Alexandra’s Five Scripts is sort of like that. Except way prettier. And with templates for multiple testimonial-gathering situations. Such as:

  • confidently requesting a testimonial from a current client
  • prompting your client with the types of questions that make for the most effective love notes
  • scoring a belated testimonial from a long-ago client
  • requesting advance praise for a soon-to-be-released product
  • taking previously written praise and spreading it among your advocates and fans

And like Alexandra herself, the scripts are bold and colorful, including such turns of phrase as “your words of support are like solid gold for my business” and “with wiggly anticipation.” (Seriously.

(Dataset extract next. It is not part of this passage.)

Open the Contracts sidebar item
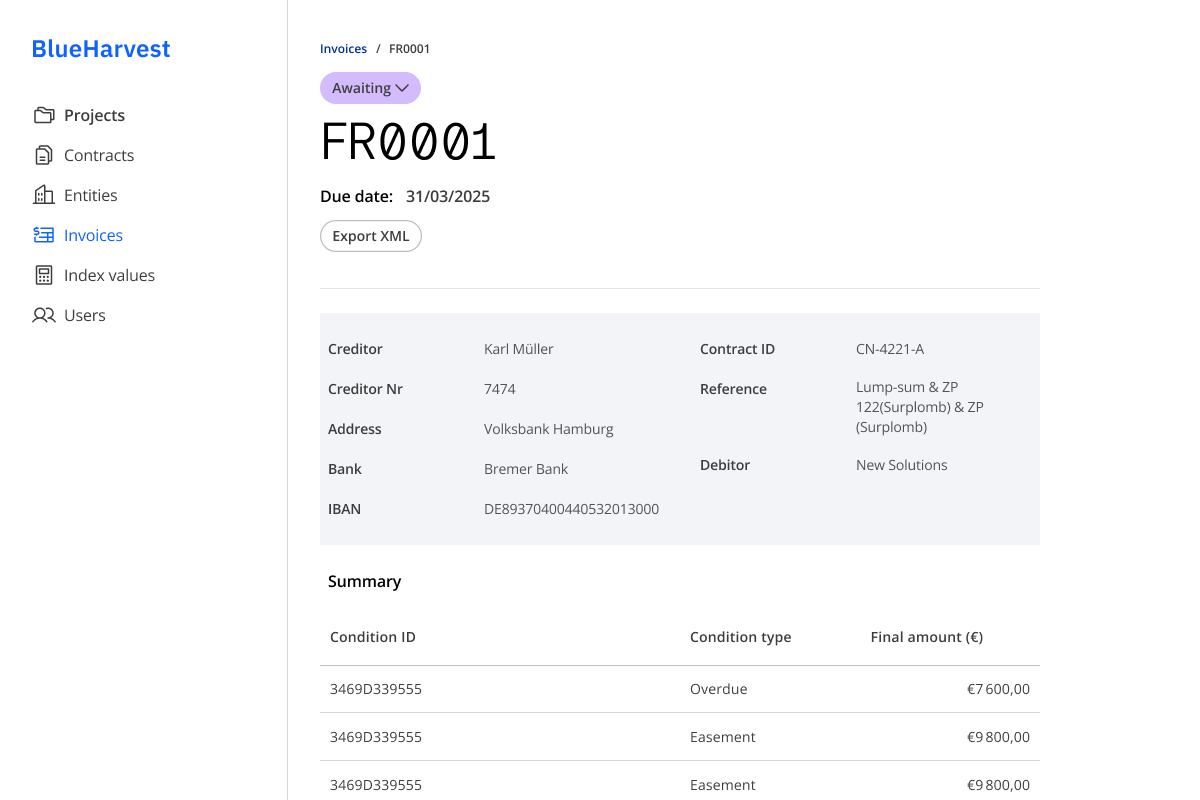Viewport: 1200px width, 800px height. click(x=98, y=155)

This Alexandra chick is my kinda wordsmith.)

You can send out these scripts word for word… or you can use them as jumping-off points, allowing them to inspire you to new heights of writerly radiance that smack of your own huggable personality.

If nothing else, these scripts will stand as shining examples of what can be accomplished with top-notch copywriting.

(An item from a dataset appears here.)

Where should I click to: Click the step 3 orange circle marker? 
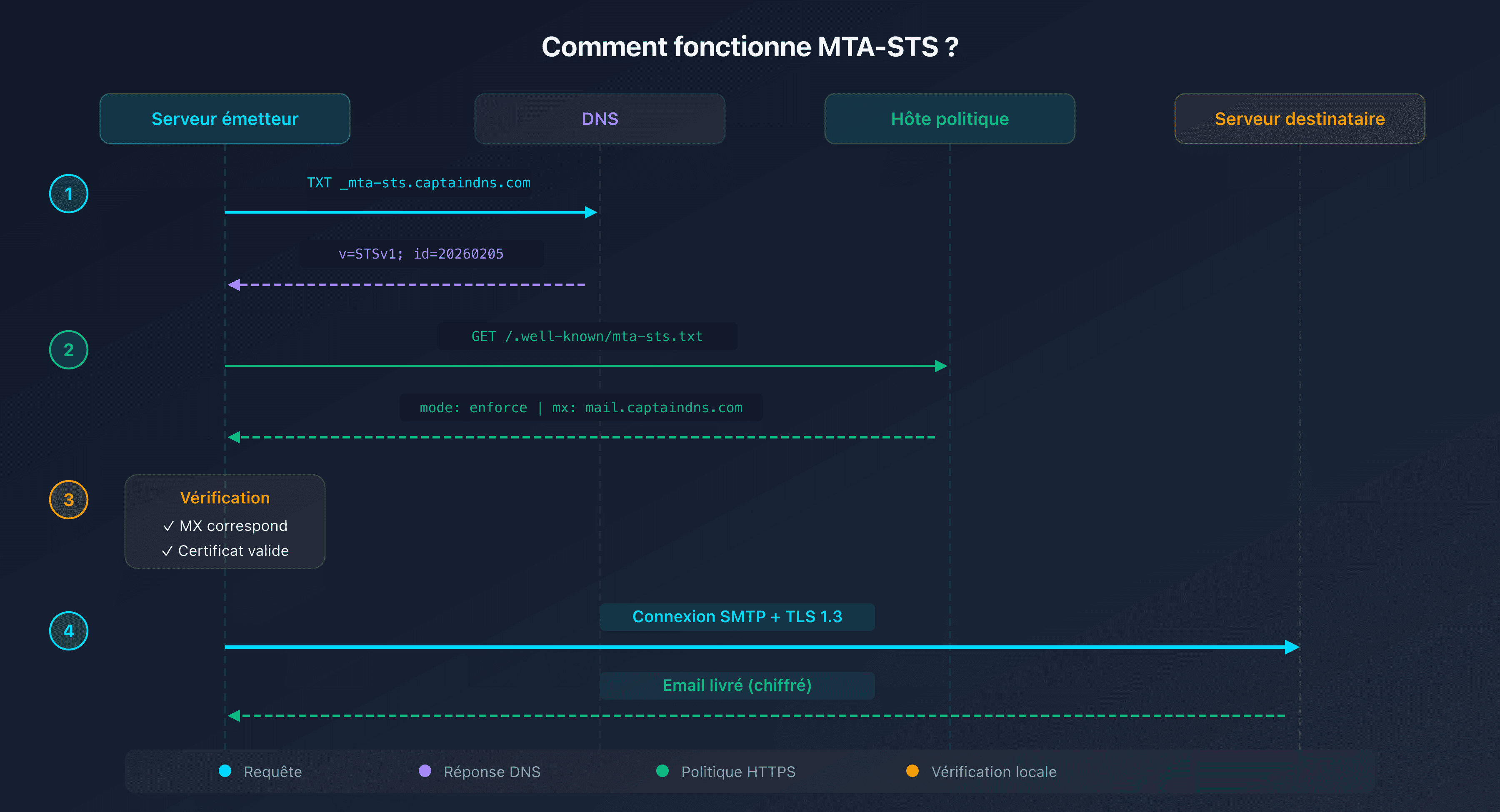(69, 499)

Alexandra’s Five Scripts to Rake in the Praise is available for only $15 [not an affiliate link; I just think this product is quality and cool], but one lucky Freelancedom reader will receive it for free. Just leave a comment below with the five adjectives you wish your clients would use to describe you. (Example: Relatable. Honest. Funny. Empathetic. Looks like Zooey Deschanel.)

OR.

If you’re more interested in Alexandra’s Five Scripts to Fill Your Client Docket, leave a comment below describing your dream project/client, because I have one of those to give out as well.

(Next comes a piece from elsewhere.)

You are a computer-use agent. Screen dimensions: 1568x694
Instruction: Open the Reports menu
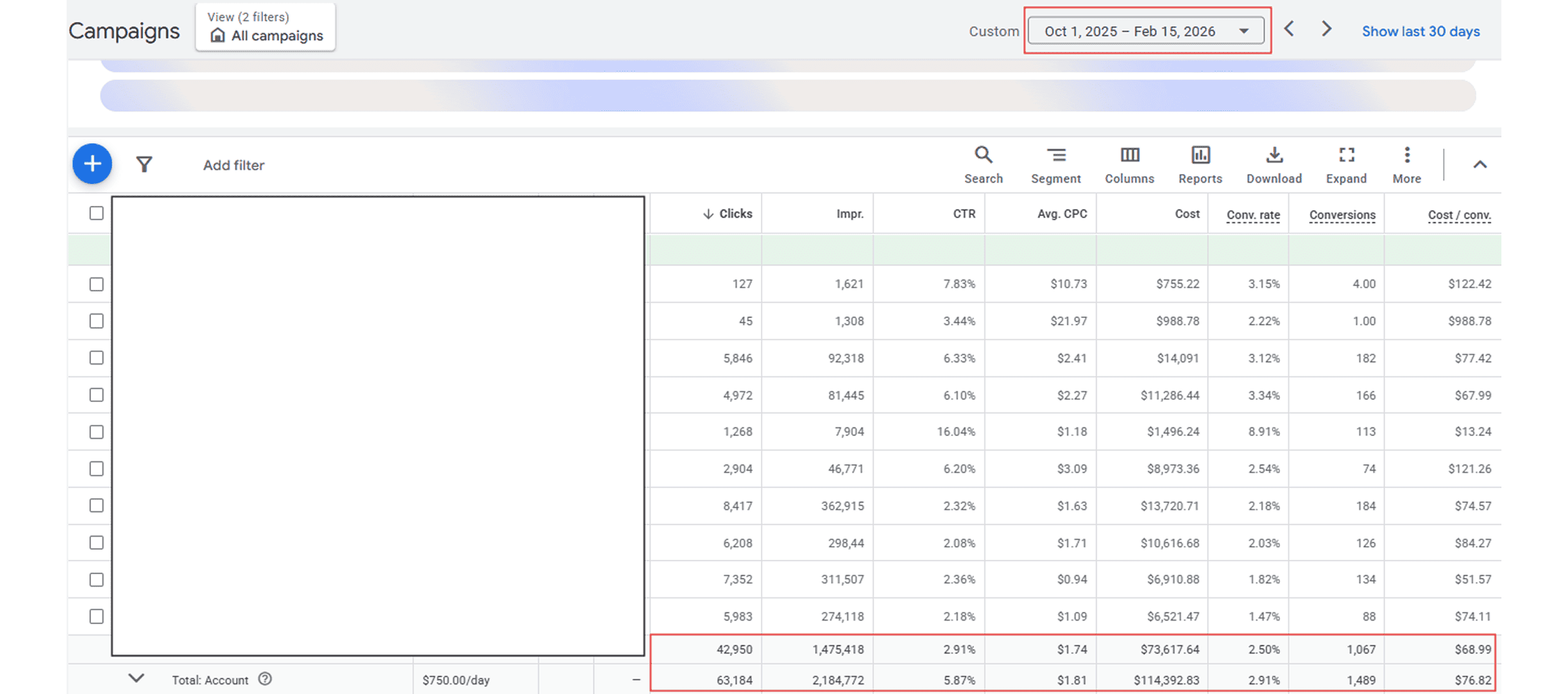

Dream big, word nerds! Dream big.*

* I will be excepting entries through midnight on Thursday, December 22. I will email the winners on Friday, December 23.

Related: Want to Work Remotely? How to Ask the Tough Questions

Comments

  1. I <3 Alex! Anything for a product of hers! Plus, how fun! So I would like them to call me Love-Inspiring, Authentic, Accepting, Skillfully Authoritative and Radiantly Spiritual.

  2. WOWZA. How fantastic is this? My dream project is to be creating easy to follow, USEFUL, delightful online cookery courses that is open to everyone, all budgets, all skill levels, all lifestyles.

  3. Love your tagline, Steph! Makes me wish I had bunny slippers.

    Meanwhile, here are some words I hope will turn up in the leaf piles of praise I rake in:

    caring
    wise
    encouraging
    grateful
    beyond

    Okay, that last one is probably not an adjectives; I’m still calling it good.

  4. My dream client project is to create a line of organic baby food to export from Chile to China.

    I lived in China for four years and noticed that parents are incredibly paranoid about taking care of their “little emperors,” especially in a place where there have been scandals involving poisonous milk powder, cardboard-filled pork buns and iridescent blue meat.

    Now I live in Chile, where there is a surplus of high-quality fruit and vegetables, and an emerging industry focused on exports (mostly to the US, but increasingly to China. Last year there was a highly successful Chinese New Year promotion of Chilean cherry gift boxes.) Ideally I could source the organic baby food from a farmer of German ancestry (there are lots of German farmers in the south of Chile) since, in Chinese, Germany is literally “quality country.” So anything with “de” (the character that means both quality and Germany) has a very positive association in the Chinese mind.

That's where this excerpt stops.